» PASSAGE TO READ:

** BEGIN **

Source

datapkg-imdb / data.py

'''Analyse IMDB data.

Requires imdbpy: <http://imdbpy.sourceforge.net/>

On Debian/Ubuntu you can do:

    $ aptitude install python-imdbpy

However to get scripts (which we need) seems you have to install the tarball.
(I used IMDb-3.6).

Docs at: http://imdbpy.sourceforge.net/

Loaded data using http://imdbpy.sourceforge.net/docs/README.sqldb.txt
'''
import os
import urllib

import pylab
from sqlalchemy import *
import simplejson as sj

import imdb

urlbase = 'ftp://ftp.fu-berlin.de/pub/misc/movies/database/'
fns = [ 'movies.list.gz', 'actors.list.gz', 'actresses.list.gz',
        'release-dates.list.gz', 'running-times.list.gz', 'countries.list.gz']
cache = os.path.abspath('cache')

def retrieve():
    if not os.path.exists(cache):
        os.makedirs(cache)
    for fn in fns:
        url = urlbase + fn
        dest = os.path.join(cache, fn)
        if not os.path.exists(dest):
            print 'Retrieving %s to %s' % (url, dest)
            urllib.urlretrieve(url, dest)
        else:
            print 'Skipping %s' % url

# follow http://imdbpy.sourceforge.net/docs/README.sqldb.txt
dburi = 'postgres://rgrp:pass@localhost/imdb'
def load():
    # create toload so we can do incremental loading
    # cache = 'toload'
    cmd = 'imdbpy2sql.py -d %s -u %s' % (cache, dburi)
    # os.system(cmd)
    print cmd

def analyse_via_imdb_package():
    # does not seem very flexible
    import imdb
    i = imdb.IMDb('sql', dburi)
    movies = i.search_movie('Raiders of the Lost Ark')

** END **

In the IMDB analysis script, which tarball version of IMDbPY was installed?

» GIVEN INFORMATION:
** BEGIN **

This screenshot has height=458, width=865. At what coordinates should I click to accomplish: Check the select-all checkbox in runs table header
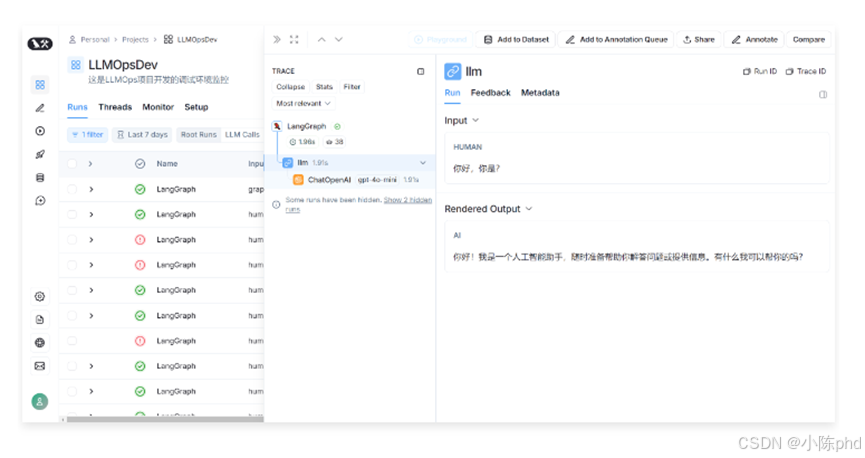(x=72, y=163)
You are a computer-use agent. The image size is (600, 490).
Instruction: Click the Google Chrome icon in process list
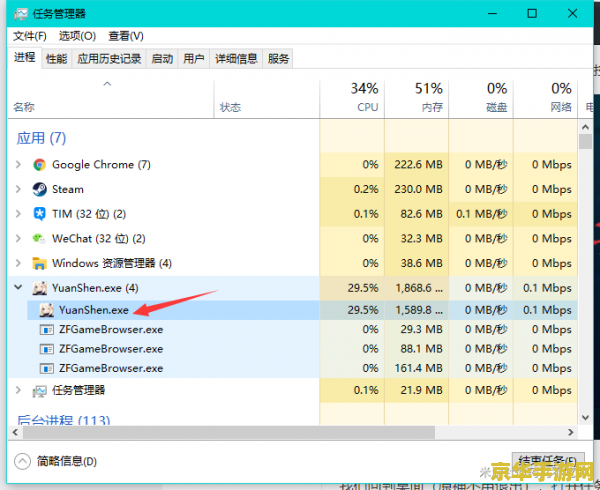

** END **

» ANSWER BELOW: IMDb-3.6